Um die beste Versorgung für die Patient:innen zu gewährleisten, müssen ein Team aus Medizin, Technik und Physiotherapie zusammenarbeiten. Das wurde einmal mehr deutlich beim OTWorld-Symposium: „Innovationen in der Amputationsmedizin — Chirurgie, Orthopädietechnik und Rehabilitation“ bei dem Vertreter:innen aller Fachrichtungen in Leipzig auf die Bühne gingen. Den Vorsitz hatten Lars Jäger und Dr. Jennifer Ernst inne, Letztgenannte war auch gleich in Doppelfunktion aktiv und übernahm den Auftaktvortrag „Was gibt’s Neues? TMR und Osseointegration“. Dabei zeigte sie auf, dass nicht nur in der Verbesserung von Prothesen Fortschritte gemacht werden, sondern auch in der Operationstechnik. „Diese werden cleverer“, erklärte Ernst und beschrieb, was aktuell möglich ist. Vor allem bei den Themen Osseointegration als auch Targeted Muscle Reinnervation (TMR) zeigte Ernst nicht nur die Grundlagen, sondern auch die Möglichkeiten auf.

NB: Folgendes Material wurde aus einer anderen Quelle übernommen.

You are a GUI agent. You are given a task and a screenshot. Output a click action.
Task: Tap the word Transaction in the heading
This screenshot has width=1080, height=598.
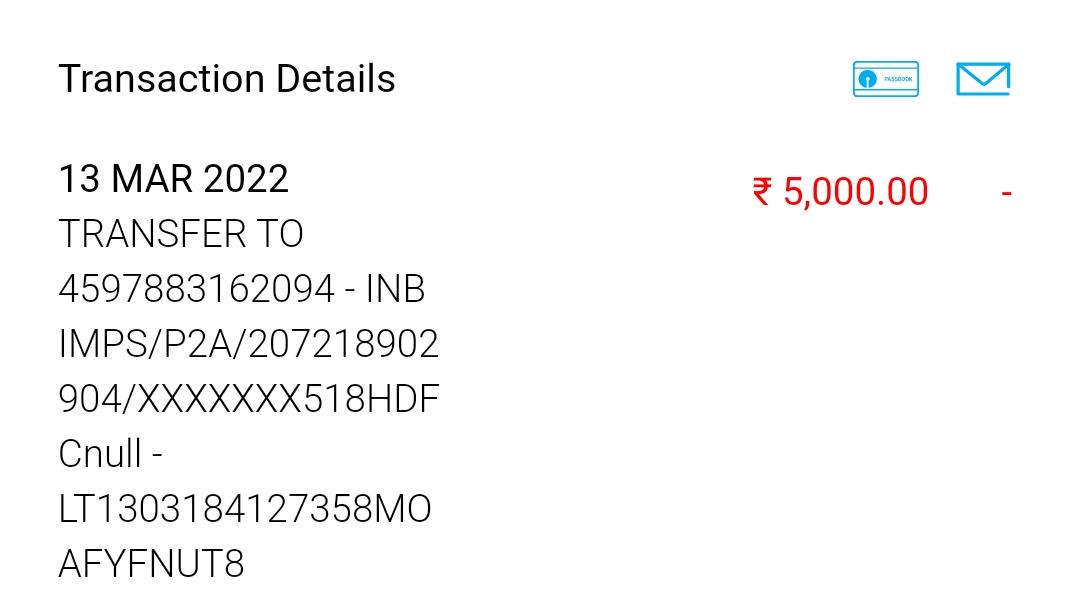tap(161, 79)
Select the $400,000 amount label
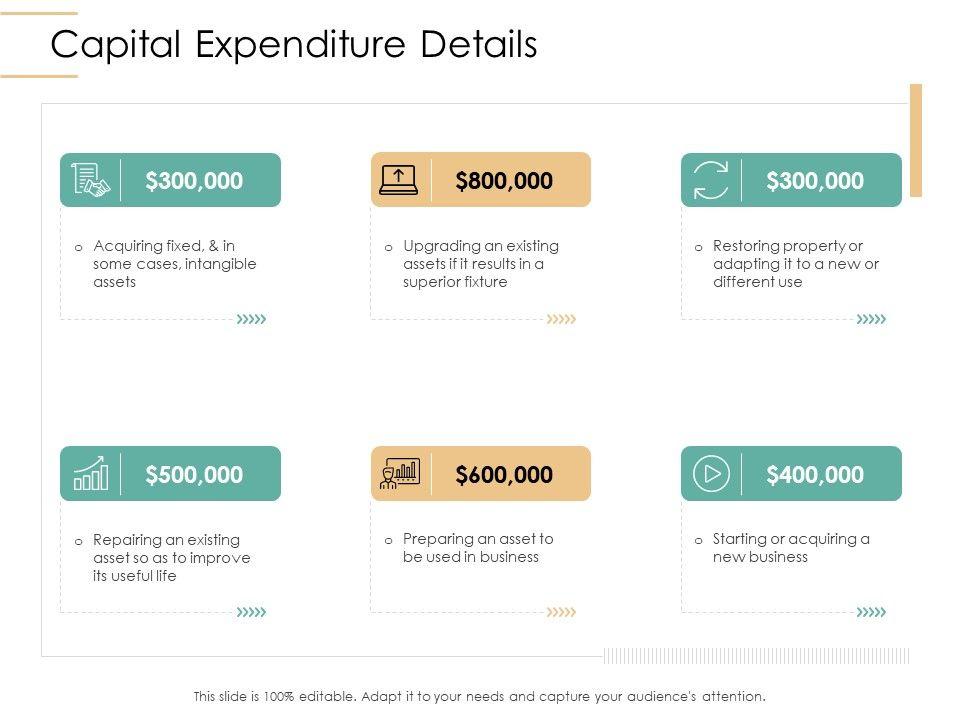The height and width of the screenshot is (720, 960). 815,474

Aus orthopädietechnischer Sicht näherte sich Hans-Magnus Holzfuss, Gesundheitszentrum Greifswald GmbH, ebenfalls TMR und Osseointegration. Er brachte ein konkretes Fallbeispiel mit. Einem Triathleten musste im Jahr 2020 nach einem Schiffsunfall ein Arm amputiert werden. Dabei wurde in einem interdisziplinären Team gearbeitet, Meinungen ausgetauscht, um so die beste Versorgung zu ermöglichen. „Das Wichtigste war, ein Versorgungskonzept zu erstellen“, erklärte Holzfuss. Auf Basis dessen und dem Wunsch des Patienten, nicht nur im Leben, sondern auch im Hobby wieder anzuknüpfen, wurde entschieden, eine osseointegrative Versorgung vorzunehmen. Kombiniert wurde dies mit der TMR, welche allerdings im weiteren Prozess teilweise zu einem Problem wurde. Da die Ansteuerungspunkte nicht immer von den Elektroden abgedeckt werden konnten – bei Bewegung verloren die aufgeklebten Elektroden den Halt –, war mit einem temporären Funktionsausfall zu rechnen. Das Problem wurde aber mittels einer konfektionierten Schulterbandage gelöst, die den Anpressdruck der Elektroden auf der Haut erhöhte und, als positiver Nebeneffekt, auch noch dafür sorgte, dass zwischen Arm und Achsel ein Polster entstand, das von dem Patienten als besonders angenehm empfunden wurde und gleichzeitig eine Elektrode schützte.
Professor Alexander Gardetto übernahm ebenfalls den medizinischen Part bei der Vorstellung des TSR-Impacts von vibrotaktilem Feedback auf Gehvermögen und Schmerzen. Eine Forderung von ihm lautet: „Amputation muss auch Präparation sein!“ Gemeint ist damit, dass bei einer Amputation die Folgeversorgungen als Ganzes bedacht werden sollen und bereits die Grundlagen für eine erfolgreiche Behandlung der Patient:innen gelegt wird. Zudem stellte er das vibrotaktile System Saphenus vor, das mittels einer mit Sensoren ausgestatteten Socke beim Auftreten Feedback an einen Empfänger schickt.
Wie dieses System in der Praxis funktioniert, dass erzählte Lutz Niehage (John und Bamberg). Dabei berichtete er von den Startschwierigkeiten und wie er und sein Team es gemeinsam geschafft haben, dass das vibrotaktile Feedback beim Patienten ankam. Der Effekt war ein Gefühl von Sicherheit, das allerdings nur durch dauerhafte Nutzung reproduziert werden konnte.
Prof. Dr. Jan Geertzen setzte den Schlusspunkt unter eine interessante Veranstaltung. Er berichtete von seinen Erfahrungen aus über drei Jahrzehnten in der Medizin und stellte die Frage: „Amputation oder nicht bei komplexem regionalen Schmerzsyndrom?“. Eine eindeutige Antwort darauf hat sich in seiner Laufbahn nicht ergeben. Viele Patient:innen haben ihn aufgesucht und um eine Amputation gebeten. „Aber nur in einem von zehn Fällen ist es überhaupt zu Amputation gekommen“, so Geertzen, der betonte, dass der Einzelfall entscheidet. Was aus den abgelehnten Fällen wurde, das untersuchte Geertzen ebenfalls in einer Interviewstudie und kam zu dem Ergebnis, dass Patient:innen, die sich eine Amputation wünschten, über die Jahre teilweise den Wunsch ad acta legten.